Distance and length calculations

In earthkit-hydro, a distinction is made between distance and length calculations. This is necessary because fundamentally the two operations are not equivalent, although they are often conflated.

Distinction between a length and distance

In essence, lengths and distances try and capture two different quantities based on two different inputs. A length is calculated by considering the length of a river network in each gridcell or graph node. As a result, lengths are node properties. There is only one length per gridcell, even if a confluence or bifurcation occurs.

Distances on the other hand are not measured at a node, but are rather specified in terms of the distance from one gridcell to another.

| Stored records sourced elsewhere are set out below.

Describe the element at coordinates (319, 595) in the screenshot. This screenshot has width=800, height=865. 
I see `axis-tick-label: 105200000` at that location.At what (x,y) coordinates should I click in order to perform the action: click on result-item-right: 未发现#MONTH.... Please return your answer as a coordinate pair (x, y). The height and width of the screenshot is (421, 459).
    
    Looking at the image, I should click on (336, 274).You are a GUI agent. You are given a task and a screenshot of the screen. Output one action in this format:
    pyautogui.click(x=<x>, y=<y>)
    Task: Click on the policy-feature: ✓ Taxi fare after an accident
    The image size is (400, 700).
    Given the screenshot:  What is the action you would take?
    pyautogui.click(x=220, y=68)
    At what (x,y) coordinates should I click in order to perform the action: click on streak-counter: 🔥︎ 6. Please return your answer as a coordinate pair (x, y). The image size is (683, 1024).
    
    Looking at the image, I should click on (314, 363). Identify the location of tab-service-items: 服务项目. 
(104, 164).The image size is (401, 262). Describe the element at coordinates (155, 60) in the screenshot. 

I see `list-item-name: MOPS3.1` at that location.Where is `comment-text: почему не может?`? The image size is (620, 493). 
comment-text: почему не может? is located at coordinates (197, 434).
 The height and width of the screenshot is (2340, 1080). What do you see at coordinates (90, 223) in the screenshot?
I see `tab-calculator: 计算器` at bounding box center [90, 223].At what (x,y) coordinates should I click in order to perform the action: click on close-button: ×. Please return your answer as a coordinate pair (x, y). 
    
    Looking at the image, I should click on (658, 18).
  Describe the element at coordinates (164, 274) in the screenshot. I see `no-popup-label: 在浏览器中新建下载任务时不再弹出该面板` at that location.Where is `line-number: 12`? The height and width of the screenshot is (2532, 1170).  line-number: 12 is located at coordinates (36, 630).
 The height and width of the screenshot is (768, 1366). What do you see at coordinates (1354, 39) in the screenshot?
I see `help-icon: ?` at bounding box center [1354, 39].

As such, they are an edge property and distances can be different for each branch at a confluence and a bifurcation.

Even in simple river networks without confluences or bifurcations, lengths and distances are still not equivalent. This distinction is clear in the following contrived example.

../_images/distance_length.png

The length here for the highlighted segment is 3.

By contrast, the distance here for the highlighted segment is only 2.

Maximum and minimum distances or lengths

In the above example, there was only a single path from the source node to the terminal node. However, in river networks there will often by many paths. It is thus important to consider whether one is interested in the shortest or longest path.

In earthkit-hydro, all of these different quantities are easily computed via

network = ekh.river_network.load("efas", "5")
locations = {
    "station1": (10, 10),
    "station2": (10, 10),
    "station3": (10, 10)
}

# lengths take node-level information
field = np.random.rand(network.n_nodes)
max_length = ekh.length.max(network, locations, field)
min_length = ekh.length.min(network, locations, field)

# distances take edge-level information
field = np.random.rand(network.n_edges)
max_distance = ekh.distance.max(network, locations, field)
min_distance = ekh.distance.min(network, locations, field)

Directed and undirected distances or lengths

By default, distances and lengths are calculated downstream only. However, some use cases may be interested in upstream distances/lengths, or undirected lengths/distances. This is easily specified by the upstream and downstream arguments.

min_length_upstream = ekh.length.min(network, locations, field, upstream=True, downstream=False)
min_length_downstream = ekh.length.min(network, locations, field, upstream=False, downstream=True)
min_length_undirected = ekh.length.min(network, locations, field, upstream=True, downstream=True)

As shorthands, earthkit-hydro also provides the means of automatically computing starting from the sources or the sinks with

ekh.length.to_sink(network, field, path="shortest")
ekh.length.to_source(network, field, path="shortest")
ekh.distance.to_sink(network, field, path="shortest")
ekh.distance.to_source(network, field, path="shortest")

Longest path versions are also available with path=”longest”.